STATED TASK 1:
From the framing thread, quote the passage starting at "leaning toward recycled" and ending at "to the wall.".
STATED TASK 2:
Do these statements agree with the framing thread? Answer each with yes or no and quote the words that decide it.
(a) Jeff says most of his canvases are 16x20.
(b) Jeff decides to keep plastic stretched over his pieces for the show.
(c) Michael Graves buys new frames to save money.
STATED TASK 3:
Answer these questions from the framing thread:
(a) Where is the gallery that will hold Jeff's show?
(b) What do Jeff and his friend recycle pallets into?
(c) At which store does Blue Angel shop?

EXTRACT TO READ:
◇ ◇ ◇ ◇

Speaking of Home Depot, you get like 8-10 2x4 12 ft "non-visible" slabs (they cost like less than half as much as the refined ones but the difference is subtle) cut up for you and, counting cutying cost, you shouldn't set you back $60-70, an estimate that also includes a can or two of stainer to pretty the wood up (I'm assuming your exhibiting to sell?) 

P.s. how big are your pieces?

P.p.s. CONGRATULATIONS!!!!


----------



## Michael Graves (Nov 30, 2011)

Congrads Jeff! I want pics man, ur gonna take off! As for ur problem....im in the same boat and i also use canvas board from time to time. What i do is get old frames from thrift stores(waaaay cheaper than buying new ones) and if i still cant afford everything, i just lessen my number of entries...leave them wanting more.


----------



## Jeff (May 31, 2011)

Thanks Michael and Corydulos- much appreciated!
leaning toward recycled wood frames, (my friend and I recycle pallets into boxes), but have been struggling as to how to do it.
Now Im leaning toward a frame, same out to out as the canvas,(most of them are 16x20 cory) and then paint it black, mount the canvas to the frame with sticky tabs, then hang the frame to the wall. 
I'll post a pic after I finish one and see what you guys think.


----------



## Jeff (May 31, 2011)

cutting up material








after some glue and sanding








painted and hanger wire installed, also plastic stretched over the canvas








and finally hung on the wall..








since this pic i have stretched the plastic better so there arent any ripples, starting to learn the trick to it- one thing i need is bigger 2way stickeys to stick the bard to the frame, but even the tiny ones i have are holding pretty decent.

thinkin this might work! ...and it costs me basically some plastic, tape, paint, and sweat. mass production scheduled for today 

thoughts? suggestions? critiques?


----------



## Jeff (May 31, 2011)

front shot


----------



## Jeff (May 31, 2011)

Update - 
Finally got a date for the show, I get the whole month of October at a gallery in Woodland Park, CO. I've figured out that the plastic was a bad idea, and that the pieces look great 'naked' and mounted on the black x frames. 
..Now its just a matter of building a butt-load of homemade frames!! 
I am really stoked....


----------



## Blue Angel (Aug 4, 2013)

Happy for you man! 

I also think it looks better without the plastic. I like the non-glare look. I do mostly pencils. I shop at Hobby Lobby (they are gonna name a wing after me, I spend so much there) and I catch frames on sale. Then, I use the 40% discount coupons from online to purchase glare-resistant glass. Saves a ton of money and the art work looks so much better.

◇ ◇ ◇ ◇

DATASET EXCERPTS:
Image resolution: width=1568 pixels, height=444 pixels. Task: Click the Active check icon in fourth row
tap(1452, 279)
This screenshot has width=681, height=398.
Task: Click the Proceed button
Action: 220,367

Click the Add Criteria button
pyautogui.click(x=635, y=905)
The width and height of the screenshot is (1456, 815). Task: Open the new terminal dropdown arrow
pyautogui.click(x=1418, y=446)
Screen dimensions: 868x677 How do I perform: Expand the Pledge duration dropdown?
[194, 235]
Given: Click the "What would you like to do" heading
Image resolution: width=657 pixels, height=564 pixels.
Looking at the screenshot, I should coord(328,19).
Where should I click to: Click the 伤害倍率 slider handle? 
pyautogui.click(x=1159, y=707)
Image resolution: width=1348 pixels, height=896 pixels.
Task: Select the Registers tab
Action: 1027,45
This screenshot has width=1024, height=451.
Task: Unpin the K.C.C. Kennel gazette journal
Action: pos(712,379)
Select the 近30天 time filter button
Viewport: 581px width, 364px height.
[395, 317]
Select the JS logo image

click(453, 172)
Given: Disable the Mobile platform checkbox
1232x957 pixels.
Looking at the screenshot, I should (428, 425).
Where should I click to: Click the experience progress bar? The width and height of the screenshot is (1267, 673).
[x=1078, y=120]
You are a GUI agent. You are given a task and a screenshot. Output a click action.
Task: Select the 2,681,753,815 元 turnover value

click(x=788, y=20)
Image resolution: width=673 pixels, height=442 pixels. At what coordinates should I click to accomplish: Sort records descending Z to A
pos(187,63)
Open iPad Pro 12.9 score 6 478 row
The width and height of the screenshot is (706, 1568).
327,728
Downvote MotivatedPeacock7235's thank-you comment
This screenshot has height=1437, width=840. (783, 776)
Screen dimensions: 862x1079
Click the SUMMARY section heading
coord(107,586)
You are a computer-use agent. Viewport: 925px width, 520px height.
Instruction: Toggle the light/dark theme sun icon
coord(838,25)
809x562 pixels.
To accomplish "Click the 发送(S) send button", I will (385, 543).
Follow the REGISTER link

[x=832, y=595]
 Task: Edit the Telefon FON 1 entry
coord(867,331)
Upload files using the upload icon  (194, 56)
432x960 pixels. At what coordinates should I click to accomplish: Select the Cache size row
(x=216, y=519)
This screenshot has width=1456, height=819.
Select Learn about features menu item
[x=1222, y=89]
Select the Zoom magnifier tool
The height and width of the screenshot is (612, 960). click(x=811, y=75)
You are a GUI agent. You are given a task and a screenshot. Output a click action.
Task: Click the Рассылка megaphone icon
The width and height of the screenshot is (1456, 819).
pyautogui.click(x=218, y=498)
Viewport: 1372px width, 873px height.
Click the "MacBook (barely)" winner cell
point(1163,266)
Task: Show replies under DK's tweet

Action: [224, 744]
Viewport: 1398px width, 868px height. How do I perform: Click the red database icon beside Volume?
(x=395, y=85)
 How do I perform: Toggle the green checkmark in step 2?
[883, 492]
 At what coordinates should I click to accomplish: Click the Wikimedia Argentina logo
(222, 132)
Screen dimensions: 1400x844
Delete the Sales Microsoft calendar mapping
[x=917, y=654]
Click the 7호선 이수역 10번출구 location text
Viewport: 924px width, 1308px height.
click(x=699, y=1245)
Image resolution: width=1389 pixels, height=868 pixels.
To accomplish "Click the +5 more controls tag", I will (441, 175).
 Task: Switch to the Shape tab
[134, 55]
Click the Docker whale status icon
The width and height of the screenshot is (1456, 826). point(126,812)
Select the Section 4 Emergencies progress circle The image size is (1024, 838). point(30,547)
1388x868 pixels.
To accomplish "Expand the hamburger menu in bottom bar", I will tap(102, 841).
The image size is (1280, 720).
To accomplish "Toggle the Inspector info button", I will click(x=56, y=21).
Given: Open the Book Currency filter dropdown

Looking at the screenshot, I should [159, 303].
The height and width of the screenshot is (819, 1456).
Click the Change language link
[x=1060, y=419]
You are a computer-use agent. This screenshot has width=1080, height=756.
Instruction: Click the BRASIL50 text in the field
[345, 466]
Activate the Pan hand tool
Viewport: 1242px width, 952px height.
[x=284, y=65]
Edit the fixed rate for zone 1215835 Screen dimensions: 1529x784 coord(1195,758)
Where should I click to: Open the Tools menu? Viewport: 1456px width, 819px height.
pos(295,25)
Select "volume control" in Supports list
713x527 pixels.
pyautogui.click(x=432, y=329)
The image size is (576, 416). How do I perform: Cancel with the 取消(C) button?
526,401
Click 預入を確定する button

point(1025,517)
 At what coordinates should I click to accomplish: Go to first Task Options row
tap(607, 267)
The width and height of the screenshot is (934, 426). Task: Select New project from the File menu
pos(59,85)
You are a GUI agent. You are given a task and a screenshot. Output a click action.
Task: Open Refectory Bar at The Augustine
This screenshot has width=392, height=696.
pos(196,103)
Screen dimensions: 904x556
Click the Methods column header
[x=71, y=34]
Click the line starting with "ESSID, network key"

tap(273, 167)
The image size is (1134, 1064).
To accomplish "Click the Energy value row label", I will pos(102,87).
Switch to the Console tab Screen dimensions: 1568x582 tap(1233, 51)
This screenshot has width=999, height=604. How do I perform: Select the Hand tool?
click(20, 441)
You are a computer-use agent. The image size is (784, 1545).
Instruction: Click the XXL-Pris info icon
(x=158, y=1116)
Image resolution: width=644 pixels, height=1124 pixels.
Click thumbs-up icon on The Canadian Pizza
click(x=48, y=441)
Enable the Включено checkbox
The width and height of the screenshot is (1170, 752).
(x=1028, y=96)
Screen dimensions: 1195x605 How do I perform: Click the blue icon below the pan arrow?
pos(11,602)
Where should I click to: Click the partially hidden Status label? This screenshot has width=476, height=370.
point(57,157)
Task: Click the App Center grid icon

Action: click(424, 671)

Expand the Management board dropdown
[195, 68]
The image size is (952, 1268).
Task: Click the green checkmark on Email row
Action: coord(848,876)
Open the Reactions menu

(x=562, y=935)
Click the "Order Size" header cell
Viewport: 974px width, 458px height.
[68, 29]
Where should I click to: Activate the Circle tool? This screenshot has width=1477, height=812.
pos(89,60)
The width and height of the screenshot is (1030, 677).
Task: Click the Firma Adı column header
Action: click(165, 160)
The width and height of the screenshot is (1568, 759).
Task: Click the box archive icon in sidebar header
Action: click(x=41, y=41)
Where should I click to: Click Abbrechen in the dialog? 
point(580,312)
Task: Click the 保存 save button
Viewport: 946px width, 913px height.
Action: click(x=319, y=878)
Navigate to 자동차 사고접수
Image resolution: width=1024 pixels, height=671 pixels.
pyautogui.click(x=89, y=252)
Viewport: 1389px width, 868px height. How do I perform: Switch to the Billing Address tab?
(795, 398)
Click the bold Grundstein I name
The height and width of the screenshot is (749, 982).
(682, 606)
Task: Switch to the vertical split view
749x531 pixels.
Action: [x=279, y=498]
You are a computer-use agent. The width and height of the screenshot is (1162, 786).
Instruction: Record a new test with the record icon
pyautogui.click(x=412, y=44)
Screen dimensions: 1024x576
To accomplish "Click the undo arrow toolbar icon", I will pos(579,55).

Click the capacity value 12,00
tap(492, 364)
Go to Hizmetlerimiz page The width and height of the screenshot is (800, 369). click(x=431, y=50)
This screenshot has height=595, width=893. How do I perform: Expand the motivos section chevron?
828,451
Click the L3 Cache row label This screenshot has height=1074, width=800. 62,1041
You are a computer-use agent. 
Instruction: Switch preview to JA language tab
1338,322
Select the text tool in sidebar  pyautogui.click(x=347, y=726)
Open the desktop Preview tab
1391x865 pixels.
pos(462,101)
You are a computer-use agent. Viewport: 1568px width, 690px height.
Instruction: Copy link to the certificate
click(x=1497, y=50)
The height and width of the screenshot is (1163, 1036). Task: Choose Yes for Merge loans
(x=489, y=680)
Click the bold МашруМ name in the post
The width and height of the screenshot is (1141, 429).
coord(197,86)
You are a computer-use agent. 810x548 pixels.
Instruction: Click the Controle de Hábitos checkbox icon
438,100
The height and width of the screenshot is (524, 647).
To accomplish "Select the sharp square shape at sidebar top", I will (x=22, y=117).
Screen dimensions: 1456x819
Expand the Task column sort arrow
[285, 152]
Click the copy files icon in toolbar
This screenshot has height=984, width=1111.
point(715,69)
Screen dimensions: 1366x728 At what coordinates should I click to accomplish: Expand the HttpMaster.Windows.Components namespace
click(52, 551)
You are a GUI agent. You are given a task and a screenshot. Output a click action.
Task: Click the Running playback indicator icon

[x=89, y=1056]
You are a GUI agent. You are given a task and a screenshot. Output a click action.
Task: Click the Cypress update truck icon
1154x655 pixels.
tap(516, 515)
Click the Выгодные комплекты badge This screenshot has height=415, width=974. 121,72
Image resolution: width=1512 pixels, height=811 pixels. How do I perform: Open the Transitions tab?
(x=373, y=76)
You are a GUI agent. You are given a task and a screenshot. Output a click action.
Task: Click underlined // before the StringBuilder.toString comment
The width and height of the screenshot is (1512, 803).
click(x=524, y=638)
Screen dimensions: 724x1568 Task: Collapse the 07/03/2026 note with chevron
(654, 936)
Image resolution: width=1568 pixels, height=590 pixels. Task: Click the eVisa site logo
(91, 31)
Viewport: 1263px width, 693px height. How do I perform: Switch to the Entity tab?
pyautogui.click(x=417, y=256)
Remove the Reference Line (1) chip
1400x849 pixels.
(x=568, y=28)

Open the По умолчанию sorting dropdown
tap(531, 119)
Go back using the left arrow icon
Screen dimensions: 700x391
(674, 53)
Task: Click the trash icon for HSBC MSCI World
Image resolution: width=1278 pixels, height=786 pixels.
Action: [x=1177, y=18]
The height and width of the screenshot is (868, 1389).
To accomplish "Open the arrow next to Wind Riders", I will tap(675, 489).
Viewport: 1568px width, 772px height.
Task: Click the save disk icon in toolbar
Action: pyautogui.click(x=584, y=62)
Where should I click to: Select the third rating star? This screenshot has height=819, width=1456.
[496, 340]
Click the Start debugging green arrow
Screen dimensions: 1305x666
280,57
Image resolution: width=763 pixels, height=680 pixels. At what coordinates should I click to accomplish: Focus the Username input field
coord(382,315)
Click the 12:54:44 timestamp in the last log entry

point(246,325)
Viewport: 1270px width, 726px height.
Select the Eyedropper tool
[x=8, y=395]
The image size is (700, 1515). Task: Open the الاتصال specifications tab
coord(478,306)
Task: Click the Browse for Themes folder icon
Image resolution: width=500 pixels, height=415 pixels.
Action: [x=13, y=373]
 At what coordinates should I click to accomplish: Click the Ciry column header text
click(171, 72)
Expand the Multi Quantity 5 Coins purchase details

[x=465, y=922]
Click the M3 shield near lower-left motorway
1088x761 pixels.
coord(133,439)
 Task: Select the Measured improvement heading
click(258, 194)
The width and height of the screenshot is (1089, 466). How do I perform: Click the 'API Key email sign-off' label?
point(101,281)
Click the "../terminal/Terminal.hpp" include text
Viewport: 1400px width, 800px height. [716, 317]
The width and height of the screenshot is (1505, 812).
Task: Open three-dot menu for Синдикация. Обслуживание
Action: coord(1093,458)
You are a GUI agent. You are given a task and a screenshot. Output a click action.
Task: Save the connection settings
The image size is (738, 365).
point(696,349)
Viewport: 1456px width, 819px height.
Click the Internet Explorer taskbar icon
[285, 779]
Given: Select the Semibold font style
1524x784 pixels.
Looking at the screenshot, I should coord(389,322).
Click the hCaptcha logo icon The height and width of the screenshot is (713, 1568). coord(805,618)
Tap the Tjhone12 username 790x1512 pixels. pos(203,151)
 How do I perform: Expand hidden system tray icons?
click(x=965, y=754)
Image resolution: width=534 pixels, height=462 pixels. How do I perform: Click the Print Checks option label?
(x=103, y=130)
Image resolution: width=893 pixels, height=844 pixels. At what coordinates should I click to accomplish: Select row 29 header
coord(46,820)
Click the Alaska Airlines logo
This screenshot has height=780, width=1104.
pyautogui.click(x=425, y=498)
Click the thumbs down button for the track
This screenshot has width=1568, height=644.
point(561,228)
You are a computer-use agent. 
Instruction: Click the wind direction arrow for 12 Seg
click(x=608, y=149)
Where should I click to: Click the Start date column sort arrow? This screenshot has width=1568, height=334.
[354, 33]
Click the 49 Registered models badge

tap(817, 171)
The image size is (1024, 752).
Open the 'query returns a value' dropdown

◇ ◇ ◇ ◇

EXERCISE ANSWER 1:
leaning toward recycled wood frames, (my friend and I recycle pallets into boxes), but have been struggling as to how to do it.
Now Im leaning toward a frame, same out to out as the canvas,(most of them are 16x20 cory) and then paint it black, mount the canvas to the frame with sticky tabs, then hang the frame to the wall.

EXERCISE ANSWER 2:
(a) Yes: "(most of them are 16x20 cory)"
(b) No: "I've figured out that the plastic was a bad idea, and that the pieces look great 'naked' and mounted on the black x frames."
(c) No: "What i do is get old frames from thrift stores(waaaay cheaper than buying new ones)"

EXERCISE ANSWER 3:
(a) Woodland Park, CO
(b) Boxes
(c) Hobby Lobby